Simone Schenk is trainer en docent psychologie en communicatie aan de Academie voor Management en Bestuur aan de Avans Hogeschool in Den Bosch. Niet direct ‘your usual suspect’ voor het schrijven van een succesvol boek. En de titel: ‘Effectief adviseren. Een kwestie van luisteren’, draagt al helemaal niet bij aan dat idee. Toch is dit boek - haar eerste - dat in potentie wel.
Schenk schrijft prima - helder, zonder franje - maar daarin schuilt niet de grote kracht van haar pennenvrucht. Die zit hem in het jarenlange werk dat ze al in haar onderwerp had zitten voor ze begon te schrijven.

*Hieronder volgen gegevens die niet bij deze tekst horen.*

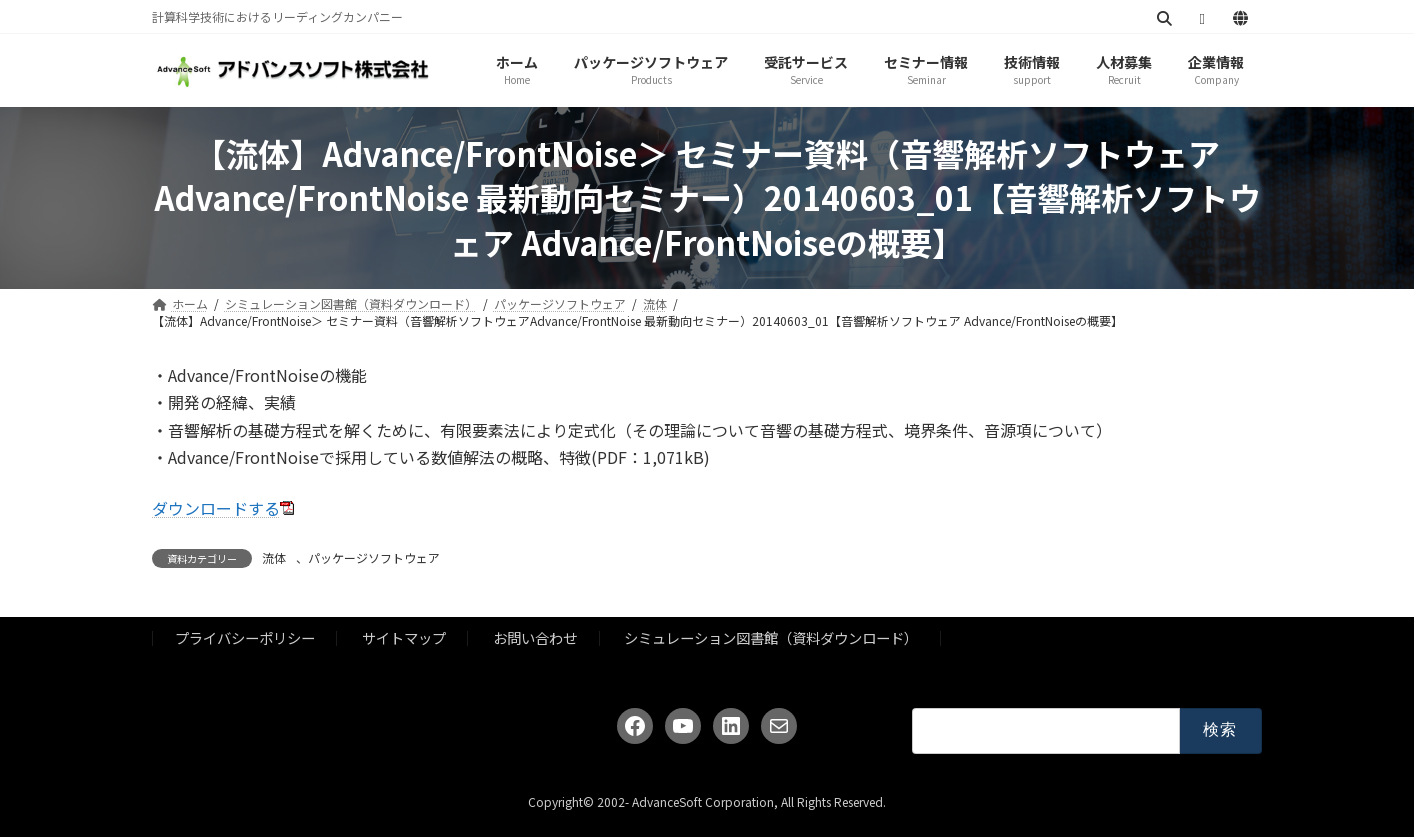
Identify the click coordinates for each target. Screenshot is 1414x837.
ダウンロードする (216, 508)
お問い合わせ (535, 638)
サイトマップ (404, 638)
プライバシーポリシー (245, 638)
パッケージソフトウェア (374, 557)
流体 (274, 557)
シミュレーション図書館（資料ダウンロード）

Het gaat Schenk om wat ze zelf noemt ‘pittige gesprekken’. Gesprekken waarin iets moet gebeuren. Waarin een boodschap bij iemand moet landen die hem of haar niet altijd welgevallig is. Zelf kwam ze er al vroeg achter dat ze kon adviseren wat ze wilde, maar dat doorgaans de boodschap bij de betrokkenen niet aankwam. Althans niet zodanig dat er ook enige actie aan werd verbonden. Een constatering die ons bekend in de oren klinkt.
Psycholoog als ze is, dook Schenk in de vraag wat het brein zoal doet in een gesprek: blokkeren, in de war raken, in paniek raken, de positie in de groep veilig stellen, passief afwachten... Uiteindelijk somt ze zes veelvoorkomende gedragspatronen op die we allemaal herkennen en hangt daar dierennamen aan. De angstreflex, dat is de haas. De wolf is altijd bezig met z’n positie in de groep. De bever verlaat z’n zorgvuldig afgedamde stuk rivier nooit, en de inktvis creëert alsmaar meer chaos...
Daaraan koppelt ze een bijna schaamteloos versimpelde schematisering van de werking van het brein, dat ze onderverdeelt in de kleine hersenen, de midden hersenen en de grote hersenen. Ze vergeet daarbij natuurlijk niet te vermelden dat het in werkelijkheid oneindig veel complexer in elkaar steekt, maar weet die versimpeling geloofwaardig te maken. De kleine hersenen, daar zit de aller-primitiefste vlucht, vecht of bevries reflex. In de midden hersenen heersen de hormonen (macht en voortplanting), en in de grote hersenen kan dan eindelijk de rationele afweging doorgang vinden.
De rest van het boek leert ons hoe een ‘wolf’ een ‘ bever’ of een ‘inktvis’ of een combinatie ervan te herkennen en hoe daar vervolgens op een productieve manier mee om te gaan - lees: ze uit hun fundamentele gedragspatroon, uit hun ‘breinstand’ te halen - en aan het luisteren te krijgen.
De grootste kracht van dit boek is het gemak waarmee Schenk - zonder als een dilettant over te komen - haar simpele model geloofwaardig maakt. Dat verraadt jarenlange expertise en doet vermoeden dat het aanleren van haar methode weleens de moeite waard zou kunnen zijn.